EnzyCLIP: A Cross-Attention Dual Encoder Framework with Contrastive Learning for Predicting Enzyme Kinetic Constants
Anas Aziz Khan, Md Shah Fahad, Priyanka, Ramesh Chandra, Guransh Singh
TL;DR
EnzyCLIP introduces a CLIP-inspired cross-attention dual-encoder that jointly predicts enzyme turnover ($K_{cat}$) and Michaelis constant ($K_m$) from protein sequences and substrate SMILES. By combining frozen ESM-2 protein embeddings with ChemBERTa chemical representations in a bidirectional cross-attention architecture and training with InfoNCE contrastive loss plus a SmoothL1 regression objective on $\log_{10}$ transformed targets, the model learns aligned multimodal representations. On CatPred-DB data, it achieves competitive test $R^2$ values (~0.59–0.61) for both parameters, with Km slightly outperforming Kcat and further gains from XGBoost ensembles on the learned embeddings.
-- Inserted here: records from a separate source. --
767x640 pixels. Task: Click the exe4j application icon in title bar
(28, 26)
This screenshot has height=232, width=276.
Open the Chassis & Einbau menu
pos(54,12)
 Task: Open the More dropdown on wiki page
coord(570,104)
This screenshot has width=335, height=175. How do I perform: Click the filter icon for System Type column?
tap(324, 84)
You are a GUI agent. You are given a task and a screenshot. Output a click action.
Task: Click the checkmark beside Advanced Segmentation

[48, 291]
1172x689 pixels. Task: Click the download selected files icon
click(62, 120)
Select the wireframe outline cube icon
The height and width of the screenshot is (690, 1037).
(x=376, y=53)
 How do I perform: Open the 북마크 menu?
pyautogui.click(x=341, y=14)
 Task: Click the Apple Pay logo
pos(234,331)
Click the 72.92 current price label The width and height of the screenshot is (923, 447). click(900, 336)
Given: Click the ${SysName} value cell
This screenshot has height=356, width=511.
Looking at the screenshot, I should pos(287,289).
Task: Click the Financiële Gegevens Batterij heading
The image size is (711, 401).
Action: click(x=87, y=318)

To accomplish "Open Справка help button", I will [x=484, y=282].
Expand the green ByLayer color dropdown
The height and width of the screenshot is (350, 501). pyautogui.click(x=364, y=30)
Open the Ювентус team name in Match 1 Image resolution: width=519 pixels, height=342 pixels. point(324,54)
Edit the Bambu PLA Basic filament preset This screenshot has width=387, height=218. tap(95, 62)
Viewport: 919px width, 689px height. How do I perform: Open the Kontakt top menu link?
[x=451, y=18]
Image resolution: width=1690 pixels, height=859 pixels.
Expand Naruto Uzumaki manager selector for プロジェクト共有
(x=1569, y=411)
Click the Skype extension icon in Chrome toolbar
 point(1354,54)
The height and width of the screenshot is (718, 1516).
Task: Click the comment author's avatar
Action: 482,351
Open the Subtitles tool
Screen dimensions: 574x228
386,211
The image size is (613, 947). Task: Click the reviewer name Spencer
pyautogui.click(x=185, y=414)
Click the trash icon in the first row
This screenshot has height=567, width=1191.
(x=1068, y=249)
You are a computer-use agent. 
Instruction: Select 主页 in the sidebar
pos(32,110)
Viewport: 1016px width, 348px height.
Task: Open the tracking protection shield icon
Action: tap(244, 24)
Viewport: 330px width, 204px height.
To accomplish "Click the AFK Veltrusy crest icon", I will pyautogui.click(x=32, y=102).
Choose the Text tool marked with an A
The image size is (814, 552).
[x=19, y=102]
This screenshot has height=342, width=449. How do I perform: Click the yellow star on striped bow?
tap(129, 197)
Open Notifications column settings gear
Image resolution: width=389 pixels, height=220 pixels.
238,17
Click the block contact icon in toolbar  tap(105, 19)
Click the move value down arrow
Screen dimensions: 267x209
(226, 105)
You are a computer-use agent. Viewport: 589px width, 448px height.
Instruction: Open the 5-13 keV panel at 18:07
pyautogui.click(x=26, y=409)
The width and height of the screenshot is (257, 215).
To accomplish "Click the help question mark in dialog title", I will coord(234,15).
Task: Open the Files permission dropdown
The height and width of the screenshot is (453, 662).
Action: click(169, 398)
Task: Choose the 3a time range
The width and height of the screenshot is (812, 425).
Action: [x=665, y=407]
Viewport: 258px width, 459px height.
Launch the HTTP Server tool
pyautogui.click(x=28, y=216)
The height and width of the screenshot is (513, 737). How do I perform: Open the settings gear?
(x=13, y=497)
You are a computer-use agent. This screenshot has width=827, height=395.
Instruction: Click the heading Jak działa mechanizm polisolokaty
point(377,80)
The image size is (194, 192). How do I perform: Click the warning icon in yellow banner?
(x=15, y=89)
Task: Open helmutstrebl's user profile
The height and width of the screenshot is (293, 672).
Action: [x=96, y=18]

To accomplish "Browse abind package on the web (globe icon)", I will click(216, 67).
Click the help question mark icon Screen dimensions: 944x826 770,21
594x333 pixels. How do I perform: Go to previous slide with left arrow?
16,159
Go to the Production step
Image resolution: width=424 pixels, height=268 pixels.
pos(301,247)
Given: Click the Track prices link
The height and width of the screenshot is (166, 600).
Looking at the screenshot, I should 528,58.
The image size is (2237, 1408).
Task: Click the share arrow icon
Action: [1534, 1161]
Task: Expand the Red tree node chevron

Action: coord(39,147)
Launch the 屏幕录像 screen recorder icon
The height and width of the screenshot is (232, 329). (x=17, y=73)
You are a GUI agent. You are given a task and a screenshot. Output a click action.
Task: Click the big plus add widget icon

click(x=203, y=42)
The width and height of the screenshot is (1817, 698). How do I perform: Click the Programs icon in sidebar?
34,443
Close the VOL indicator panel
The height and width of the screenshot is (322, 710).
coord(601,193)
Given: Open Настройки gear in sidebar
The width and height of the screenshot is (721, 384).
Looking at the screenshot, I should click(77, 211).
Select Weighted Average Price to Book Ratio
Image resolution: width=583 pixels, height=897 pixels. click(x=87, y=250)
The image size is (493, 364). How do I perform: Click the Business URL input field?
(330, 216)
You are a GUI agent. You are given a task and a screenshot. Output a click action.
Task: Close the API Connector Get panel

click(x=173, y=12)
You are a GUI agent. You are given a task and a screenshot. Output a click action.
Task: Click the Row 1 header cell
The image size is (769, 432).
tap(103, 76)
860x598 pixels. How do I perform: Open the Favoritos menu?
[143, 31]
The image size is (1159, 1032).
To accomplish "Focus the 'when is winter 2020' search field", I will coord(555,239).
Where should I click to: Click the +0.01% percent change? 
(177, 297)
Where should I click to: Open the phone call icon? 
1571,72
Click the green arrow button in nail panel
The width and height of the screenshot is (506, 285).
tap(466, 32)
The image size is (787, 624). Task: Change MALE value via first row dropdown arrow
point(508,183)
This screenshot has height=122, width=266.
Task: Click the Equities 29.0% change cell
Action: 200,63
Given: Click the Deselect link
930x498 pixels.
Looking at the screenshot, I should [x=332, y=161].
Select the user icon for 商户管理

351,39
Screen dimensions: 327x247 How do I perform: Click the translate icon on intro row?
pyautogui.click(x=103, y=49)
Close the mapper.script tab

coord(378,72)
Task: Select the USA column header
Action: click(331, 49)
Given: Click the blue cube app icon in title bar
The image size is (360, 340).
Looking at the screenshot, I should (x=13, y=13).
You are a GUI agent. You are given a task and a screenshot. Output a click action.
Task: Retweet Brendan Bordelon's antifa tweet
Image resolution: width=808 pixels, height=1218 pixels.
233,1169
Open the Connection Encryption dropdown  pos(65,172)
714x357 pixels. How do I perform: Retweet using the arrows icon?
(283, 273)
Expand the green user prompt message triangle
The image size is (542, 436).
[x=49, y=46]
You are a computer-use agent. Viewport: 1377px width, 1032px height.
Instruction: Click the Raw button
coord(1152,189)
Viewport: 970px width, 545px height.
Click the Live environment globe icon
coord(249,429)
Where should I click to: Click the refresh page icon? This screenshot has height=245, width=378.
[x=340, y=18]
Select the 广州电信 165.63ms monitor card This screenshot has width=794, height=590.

The results demonstrate the value of multimodal integration for enzyme kinetics, provide interpretable insights via SHAP analyses, and offer a lightweight, scalable framework suitable for enzyme engineering and high-throughput screening. The work highlights distinct mechanistic signals for catalysis and binding, as evidenced by length- and EC-class-dependent performance patterns, and sets the stage for further enhancements through structure, dynamics, and phylogenetic information.
Abstract
Accurate prediction of enzyme kinetic parameters is crucial for drug discovery, metabolic engineering, and synthetic biology applications. Current computational approaches face limitations in capturing complex enzyme-substrate interactions and often focus on single parameters while neglecting the joint prediction of catalytic turnover numbers (Kcat) and Michaelis-Menten constants (Km). We present EnzyCLIP, a novel dual-encoder framework that leverages contrastive learning and cross-attention mechanisms to predict enzyme kinetic parameters from protein sequences and substrate molecular structures. Our approach integrates ESM-2 protein language model embeddings with ChemBERTa chemical representations through a CLIP-inspired architecture enhanced with bidirectional cross-attention for dynamic enzyme-substrate interaction modeling. EnzyCLIP combines InfoNCE contrastive loss with Huber regression loss to learn aligned multimodal representations while predicting log10-transformed kinetic parameters. The model is trained on the CatPred-DB database containing 23,151 Kcat and 41,174 Km experimentally validated measurements, and achieved competitive performance with R2 scores of 0.593 for Kcat and 0.607 for Km prediction. XGBoost ensemble methods applied to the learned embeddings further improved Km prediction (R2 = 0.61) while maintaining robust Kcat performance.